In most of these posts I was able to generate statistically significant monetary policy effects without any reference at all to an interest rate as the instrument of monetary policy. The only exception was in the posts on the Exchange Rate Channel where I found it necessary to include the overnight interbank interest rate owing to the fact that most major US trading partners have been targeting that rate as the instrument of monetary policy during the age of US ZIRP, and the real exchange rate is determined not only by the monetary policy of the domestic country, but also by the foreign trade partner.
However, as we have just discussed, the empirical evidence does not support the Traditional Real Interest Rate Channel, and the empirical evidence flatly contradicts the supposed workings of the Cash Flow Channel, and these two are the only other monetary transmission channels that rely at all on interest rates. Thus we are left with the realization that interest rates are only important to the extent that they are targeted by the central bank, and even then their importance seems to be primarily stemming from what it indicates about what is happening to the monetary base.
- Does the Liquidity Trap Exist?
Modern applied macroeconomic models of the liquidity trap usually rely on some version of the David Romer’s ISLM/ISMP model.
If expected short-term real interest rates cannot be lowered to a level prescribed by some version of a Taylor Rule, the only way to increase real output is by increasing inflation expectations. This is because the central bank can only determine the level of real output through changes in the expected short-term real interest rate.

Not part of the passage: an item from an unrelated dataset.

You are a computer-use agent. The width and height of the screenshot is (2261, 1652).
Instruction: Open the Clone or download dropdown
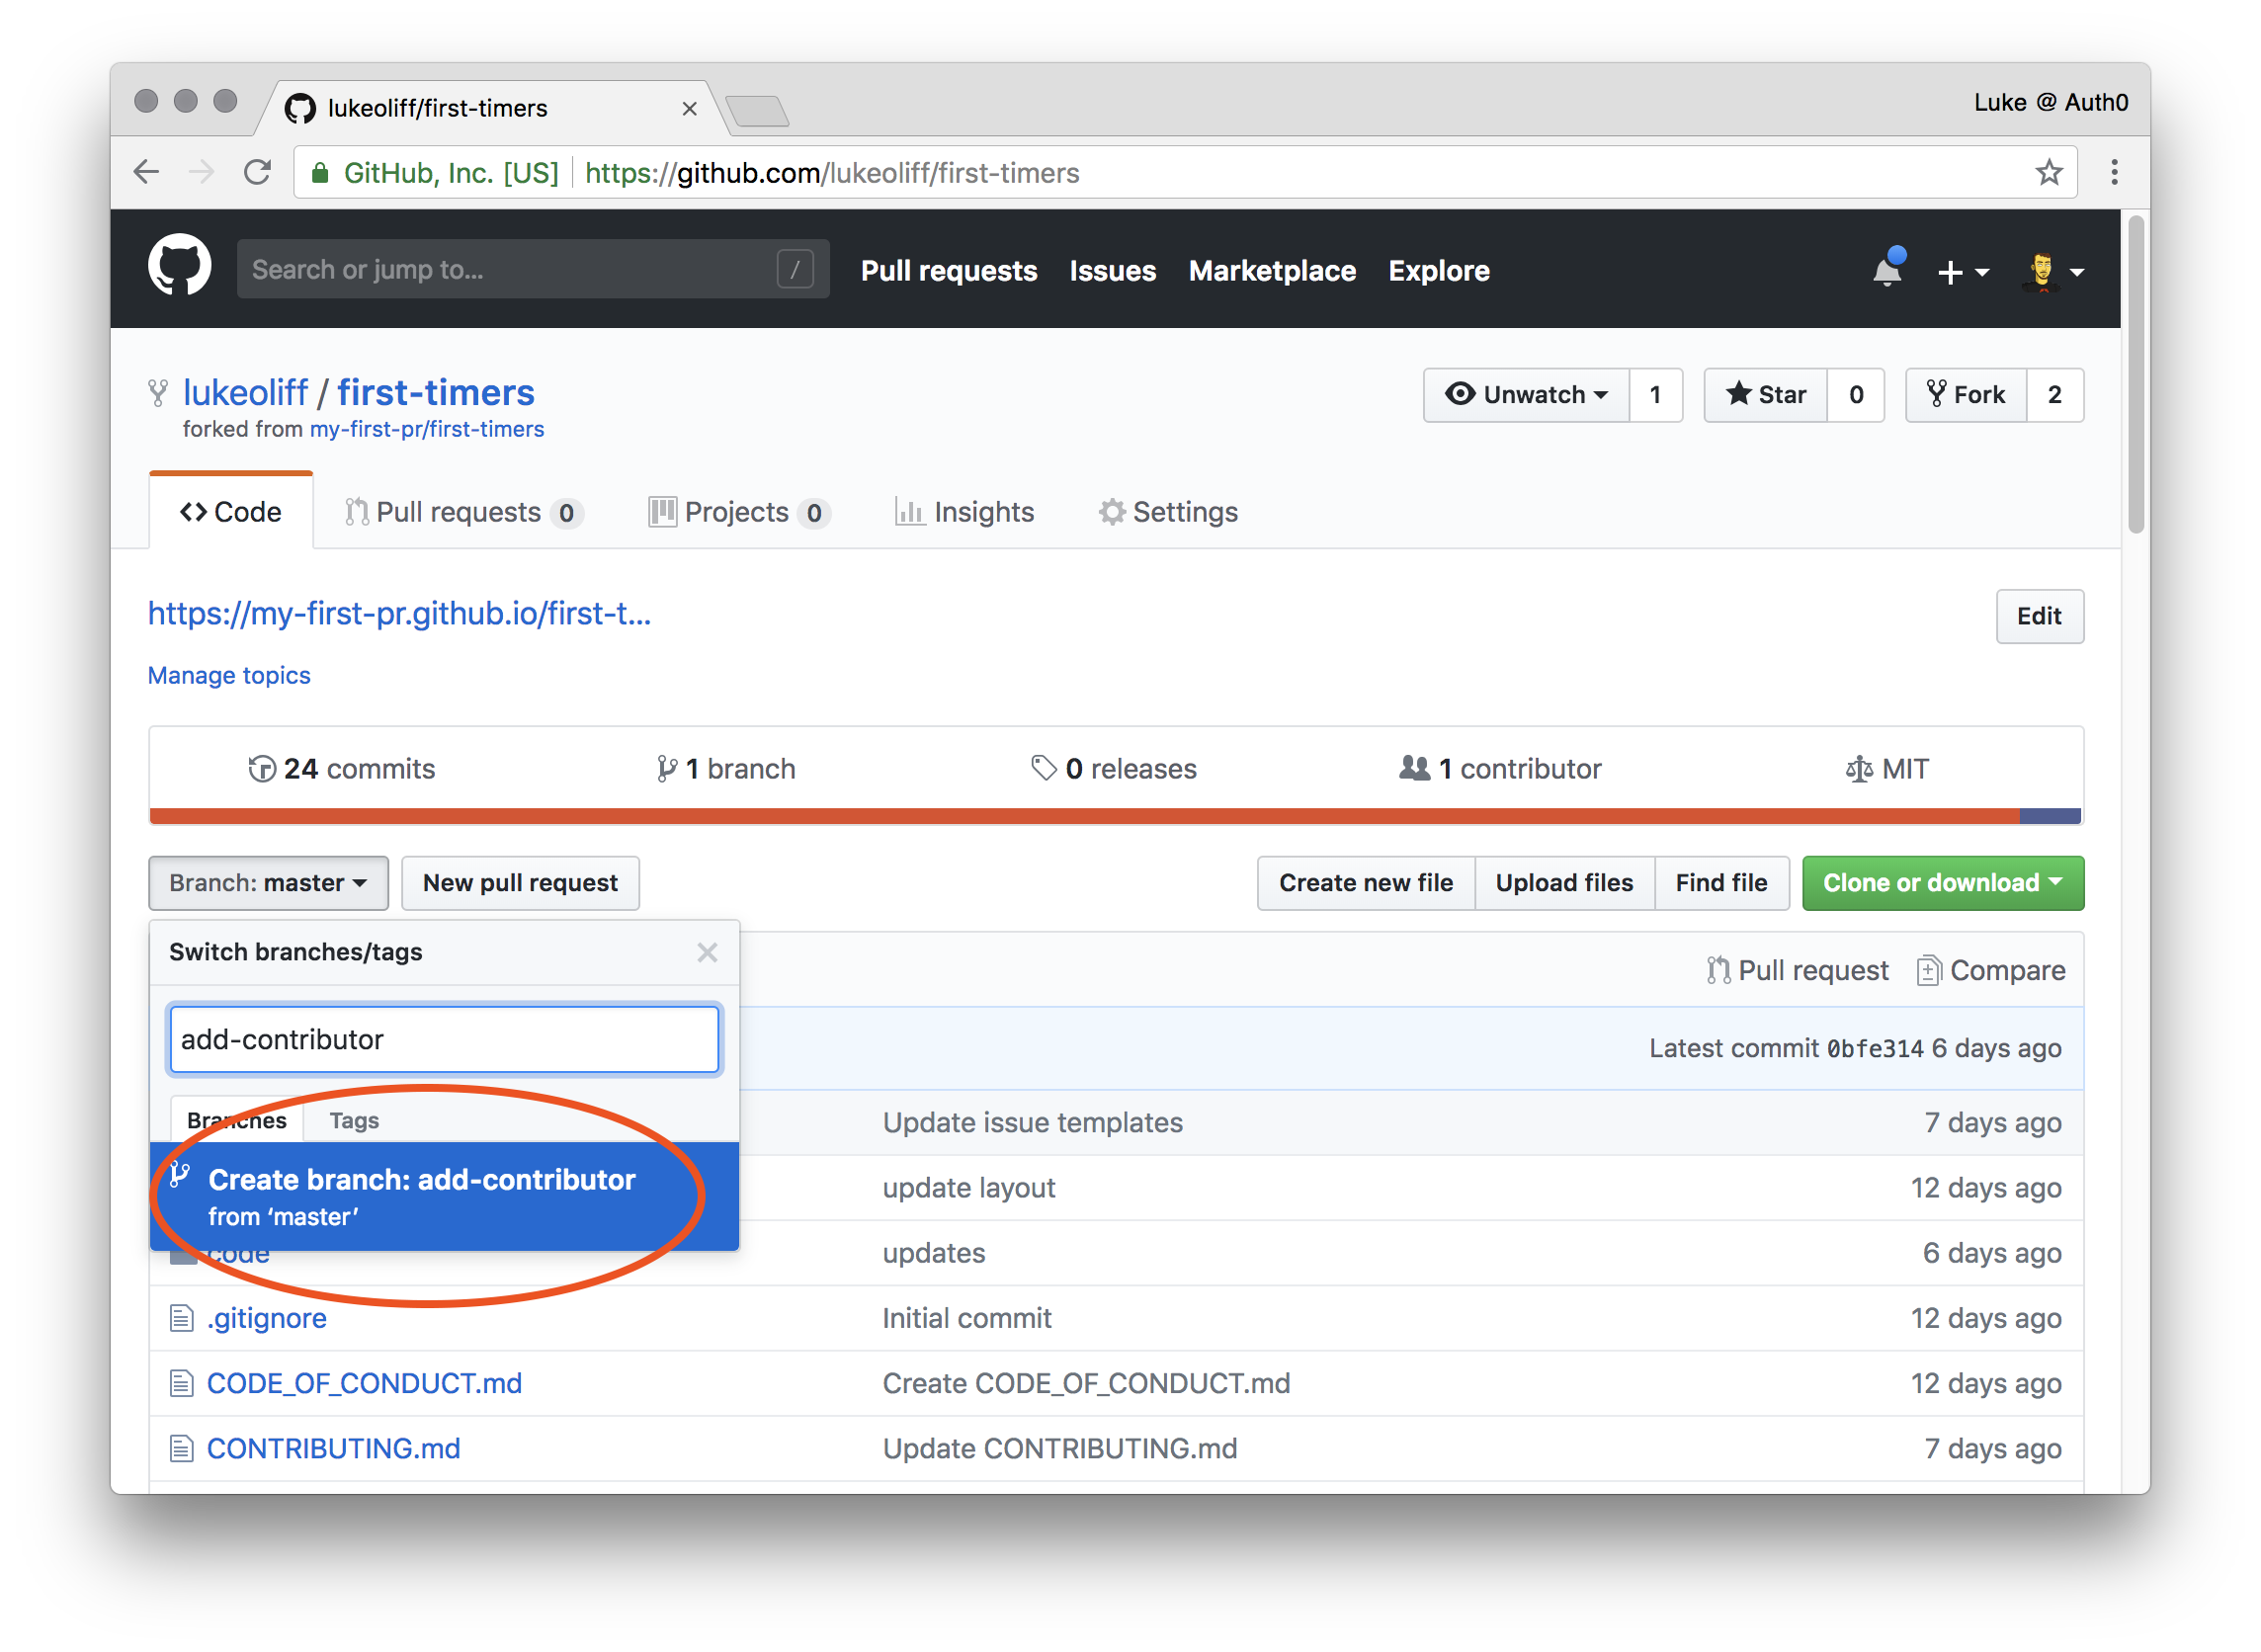pos(1942,883)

But as we have seen here there is really is no monetary transmission channel that works primarily, much less exclusively, through expected short-term interest rates. Thus any model that relies on the supposed inability of the central bank to lower expected short-term interest rates to demonstrate the ineffectiveness of monetary policy is guilty of assuming its conclusion.

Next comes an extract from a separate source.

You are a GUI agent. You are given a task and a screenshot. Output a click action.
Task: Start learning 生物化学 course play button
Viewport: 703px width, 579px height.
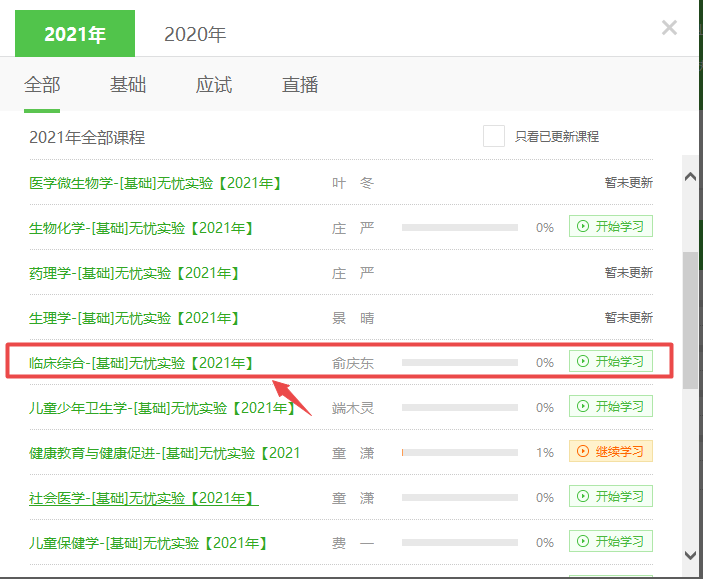click(x=611, y=227)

Central banks usually target short term interest rates as an instrument of monetary policy not because there is any credible mechanism by which they directly and significantly impact the economy, but because 1) they are quickly and accurately measurable, 2) the central bank can exercise a great deal of control over them, and 3) because changes in them usually lead to reasonably predictable outcomes in terms of policy goals. These qualities may make short term interest rates convenient as an instrument of monetary policy away from the zero lower bound, but they should in no way cause us to confuse short-term interest rates for the actual mechanisms by which monetary policy is transmitted.
- Are There Other Reasons to Believe in the Liquidity Trap?

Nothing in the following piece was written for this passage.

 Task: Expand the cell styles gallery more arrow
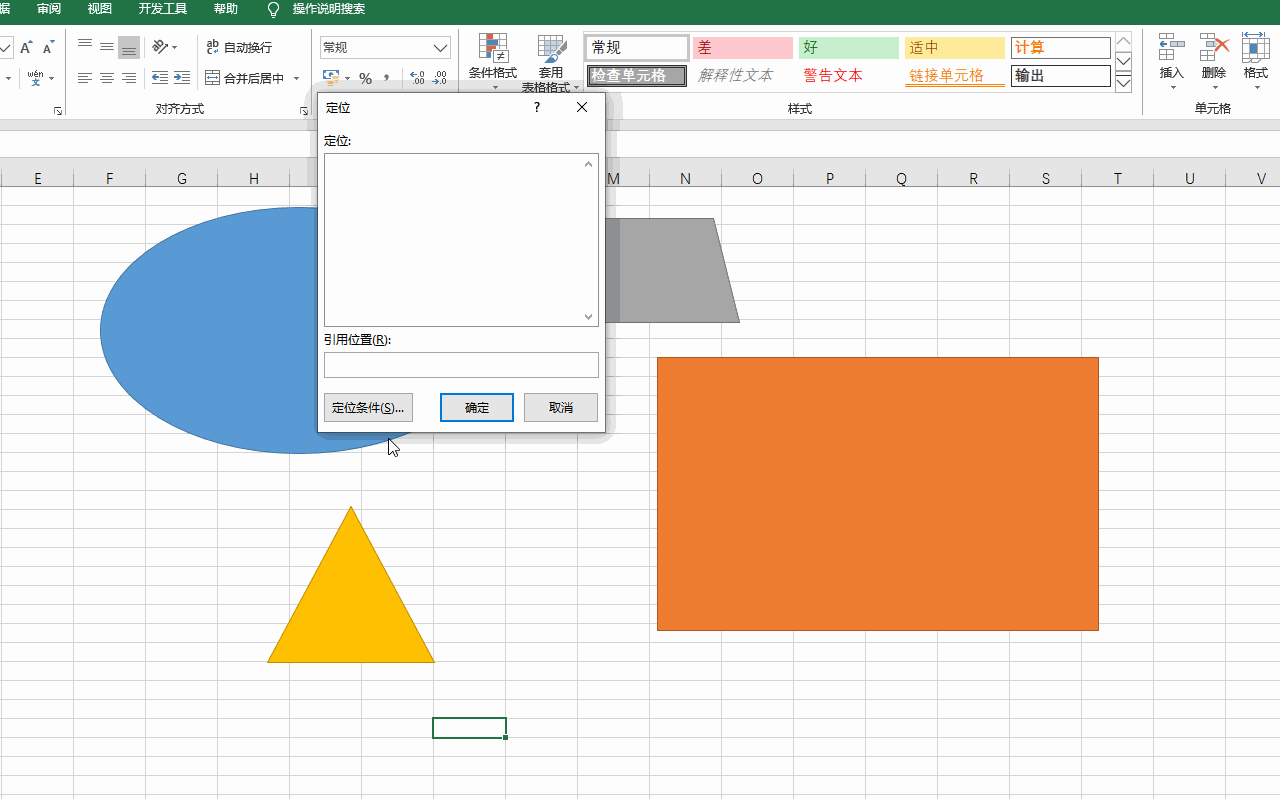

The most popular way to “prove” the existence of the liquidity trap is to simply point at a graph of the monetary base of a country in ZIRP (and/or the velocity of the monetary base) and then profoundly intone, “see?” But all this really shows is that the velocity of the monetary base is a variable, something which every applied macroeconomist already knows.
And an argument consisting of little more than a line graph depicting the time series of values of a quantity should never be accepted as a proof of anything, except that the person who is arguing that it proves something is not familiar with what constitutes acceptable empirical evidence, is incapable of understanding what constitutes acceptable empirical evidence, or is simply willfully ignoring what constitutes acceptable empirical evidence because it contradicts their preferred model.